Para ello, hace falta la regeneración de la vida política, es decir, otro modo de gestionar la sociedad, que siguiendo la pauta propuesta por Naciones Unidas en la Agenda 2030, reclama recuperar al ser humano en el centro, y gestionar lo público en términos sostenibles. Esta aspiración, que se ha mostrado históricamente como elemento indispensable de una democracia fuerte y sólida, reclama altura de miras, respeto, tolerancia, diálogo y una convicción seria acerca del bien común.
Recordando la historia del caso chileno, los autores citados afirman que las coaliciones más eficaces son aquellas que congregan a grupos con concepciones distintas( incluso discordantes) sobre múltiples asuntos. No se construyen entre amigos, sino entre adversarios. Y esta apuesta no implica en ningún caso abandonar las causas que defendemos, sino pasar por alto temporalmente discrepancias con el fin de hallar un terreno común moral. La necesidad de asegurar la mejora de toda la sociedad, poniendo al ser humano en el centro, es una convicción, que se debería manifestar en los hechos y las decisiones políticas de quienes tienen responsabilidades públicas en cualquier democracia, humanizando la política. Los acuerdos, la conversación, el diálogo y el respeto que facilitan llegar a acuerdos entre “adversarios” políticos, permiten no sólo dejar de ver al que piensa diferente como un enemigo, sino asumir que la riqueza de una sociedad es la diversidad y el pluralismo. Y para garantizarlo, hay que trabajarlo en el día a día del debate político.

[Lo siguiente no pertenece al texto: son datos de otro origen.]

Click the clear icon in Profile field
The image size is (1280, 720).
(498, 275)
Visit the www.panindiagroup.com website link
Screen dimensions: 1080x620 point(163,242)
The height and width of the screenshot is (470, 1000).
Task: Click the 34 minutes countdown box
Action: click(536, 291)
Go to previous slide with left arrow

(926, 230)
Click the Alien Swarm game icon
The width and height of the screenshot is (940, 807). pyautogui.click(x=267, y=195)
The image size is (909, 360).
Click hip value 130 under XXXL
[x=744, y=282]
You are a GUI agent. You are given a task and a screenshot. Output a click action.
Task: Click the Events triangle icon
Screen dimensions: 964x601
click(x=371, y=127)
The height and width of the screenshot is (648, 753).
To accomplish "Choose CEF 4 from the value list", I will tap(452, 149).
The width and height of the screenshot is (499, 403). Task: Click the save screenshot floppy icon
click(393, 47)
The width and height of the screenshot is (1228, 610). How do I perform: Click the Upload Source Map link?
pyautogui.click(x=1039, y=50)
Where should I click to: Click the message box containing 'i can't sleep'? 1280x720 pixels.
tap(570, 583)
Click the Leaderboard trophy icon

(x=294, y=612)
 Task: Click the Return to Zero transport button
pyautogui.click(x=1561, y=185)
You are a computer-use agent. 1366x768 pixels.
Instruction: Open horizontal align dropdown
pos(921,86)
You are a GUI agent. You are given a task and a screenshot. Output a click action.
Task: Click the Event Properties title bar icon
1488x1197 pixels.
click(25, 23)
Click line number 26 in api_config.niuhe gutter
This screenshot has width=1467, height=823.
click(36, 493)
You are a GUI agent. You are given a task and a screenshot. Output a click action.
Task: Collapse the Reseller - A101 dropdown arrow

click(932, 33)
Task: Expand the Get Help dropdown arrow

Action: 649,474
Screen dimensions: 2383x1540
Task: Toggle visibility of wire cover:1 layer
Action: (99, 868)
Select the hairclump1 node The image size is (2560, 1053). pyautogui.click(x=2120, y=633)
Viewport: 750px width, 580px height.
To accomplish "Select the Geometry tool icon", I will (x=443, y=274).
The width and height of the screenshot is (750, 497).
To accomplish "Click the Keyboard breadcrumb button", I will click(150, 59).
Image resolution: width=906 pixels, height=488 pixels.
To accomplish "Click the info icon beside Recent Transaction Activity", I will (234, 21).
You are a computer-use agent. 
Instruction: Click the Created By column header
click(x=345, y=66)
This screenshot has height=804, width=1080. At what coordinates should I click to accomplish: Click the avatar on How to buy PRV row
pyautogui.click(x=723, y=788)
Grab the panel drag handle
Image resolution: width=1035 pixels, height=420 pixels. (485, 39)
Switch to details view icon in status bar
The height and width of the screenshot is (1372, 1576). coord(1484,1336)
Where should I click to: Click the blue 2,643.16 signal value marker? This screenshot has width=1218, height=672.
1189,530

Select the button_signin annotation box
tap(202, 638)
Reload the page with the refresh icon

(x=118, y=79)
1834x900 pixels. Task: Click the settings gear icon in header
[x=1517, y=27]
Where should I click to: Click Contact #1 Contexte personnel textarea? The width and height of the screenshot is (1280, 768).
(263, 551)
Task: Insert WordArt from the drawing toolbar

Parafraseando a Hanna Arendt, la gran defensora del pluralismo, por mucho que nos afecten las cosas del mundo, por mucho que nos conmuevan y estimulen, se vuelven humanas para nosotros sólo cuando podemos discutirlas con nuestros iguales. Y para hablarlas, debatirlas y buscar soluciones es necesario un verdadero diálogo, basado en la palabra y en la transparencia, que son el presupuesto de toda decisión justa. Teniendo en cuenta que la justicia es -según dejó dicho también Arendt- un imperativo moral. Pero la justicia se articula sobre la propuesta de Ulpiano, de dar a cada uno lo que le corresponde. Y esta finalidad no se construye sobre el relato, sino sobre la realidad del respeto a la libertad y a la igualdad de cada uno de los seres humanos.
La democracia es el mejor de los sistemas políticos, con todos sus retos y debilidades. Pero la democracia la construyen seres humanos libres y respetuosos con el sentido de la justicia, que estén dispuestos a humanizar la política, es decir, a recuperar al ser humano en el centro de las decisiones. Y sobre todo a tomar decisiones en las que prima la mejora de la sociedad, y no sólo las prioridades partidistas.
Para eso es necesario contar con líderes responsables, es decir (siguiendo a Arendt) con responsables políticos que asuman que la libertad no es un hecho, sino un deber y una responsabilidad; que la igualdad no significa identidad, sino reconocimiento de diferencias y respeto mutuo; y que el poder sin responsabilidad es la raíz de la corrupción y del abuso de poder. La humanización de la política es el gran reto pendiente, en Estados Unidos y en las sociedades occidentales, en las que superando la polarización se abra la puerta al diálogo, al respeto, a la transparencia y a la tolerancia.